Chapter Text
Crowley and Aziraphale get drunk, and the question comes up: Ever been in love?
“I know all about love,” Aziraphale protests. “I’m made of it! It’s all I am!”
“No, no,” says Crowley. “‘Course you are, I know that, that doesn’t count. Ever been in love?”
Neither of them really suspects it of the other, but both their hearts are thrumming hollowly, aching in their respective bodies. Crowley gives it away more so by having asked the question. By the way he cradles his wine glass. Aziraphale notices this, because Crowley has always been his personal puzzle, but isn’t quite quick enough to put it together in his current state.
“Have you?” asks Aziraphale.
“No fair. I asked first.” He leaves it at that, eyes hidden as ever, along with any emotion they might let slip.
Aziraphale sighs in thought.
“Come on,” Crowley presses. “Any angel you ever found yourself looking twice at? A human even? A… A d—”
Aziraphale shoots up in his chair. “Now that you mention it! My dear, I had almost completely forgotten about—well, it wasn’t love, it could hardly have been, we only ever met the one time.”
“Oh,” Crowley reacts, muted. He doesn’t know what he expected. He’s getting his answer and now he has to sit with it.
“Yes, there was… well, it was so long ago.
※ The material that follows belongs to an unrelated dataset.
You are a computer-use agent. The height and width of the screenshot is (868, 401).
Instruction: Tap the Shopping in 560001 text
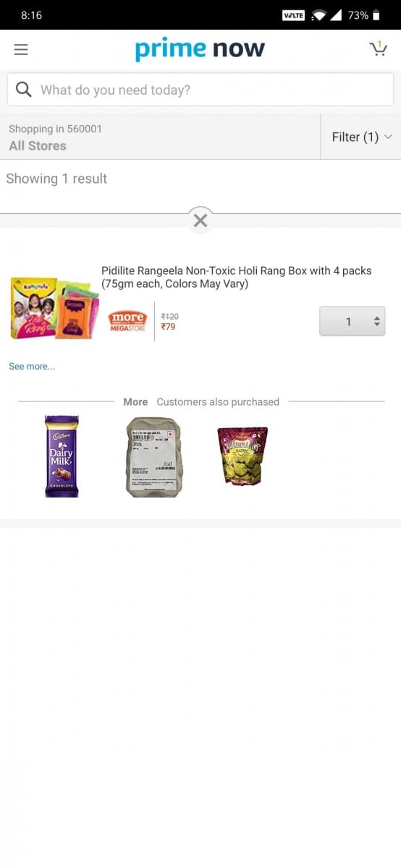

It was even before the garden. It had almost slipped my memory, but there was someone I found… frightfully fascinating. But I daresay this particular angel never really saw me when I was in the room.”
Isn't that the way it goes, thinks Crowley. It's always the ones right in front of you.
But he listens anyway, because it's something new about Aziraphale, another reason to love him, another part of him to know and cherish the way no one else does.
“Who was it?” Crowley asks a little glumly, flipping back to the rolodex of names he still vaguely recalls from his time upstairs.
“Well, actually, they… never told me,” Aziraphale admits, deepening a blush that was already there from the liquor. “That’s how much of strangers we were. But we had a conversation once, while they were in between assignments. They were always much busier than I was in those days. I think I had just learned that I was to be sent off to earth, actually, and we—well, we ran into each other, and had some conversation about how strange it might feel to look up from below. And I said, hopefully not too far down below.”
He stops to giggle, and Crowley’s glasses remain opaque, but his hand has tightened on his drink.
“And then they said something along the lines of, No, not quite. I hear the stars were made to be viewed from the center. I always thought that was quite lovely. But then… well, the rest is history. I was sent to the gate, and I never saw… haven’t seen them since.”
There is a long silence. From the set of his eyebrows, it looks like Crowley’s eyes have closed. Aziraphale turns waspish. “Have you fallen asleep?”
Crowley jolts up. “No,” he says immediately, almost a whisper. “No, no. Not asleep.”
“You asked me. Shows what manner of respect you demons have.”
“Aziraphale.”
“What?”
There’s a long silence, but they’ve been alive a long while, so for them, it’s not so bad.
“Nothing,” says Crowley.
I hate myself, he thinks. If I hadn’t fallen, we could have had all that. No barriers. No hereditary enemies. No starting all over.
“Are you feeling alright, my dear? Perhaps we should sober up.”
If he had just held onto those questions, everything between them might have worked out, starting from the day the Archangel Raphael said to the Principality Aziraphale: “I hear the stars were made to look just right when you’re standing in the middle.”
And now they never can.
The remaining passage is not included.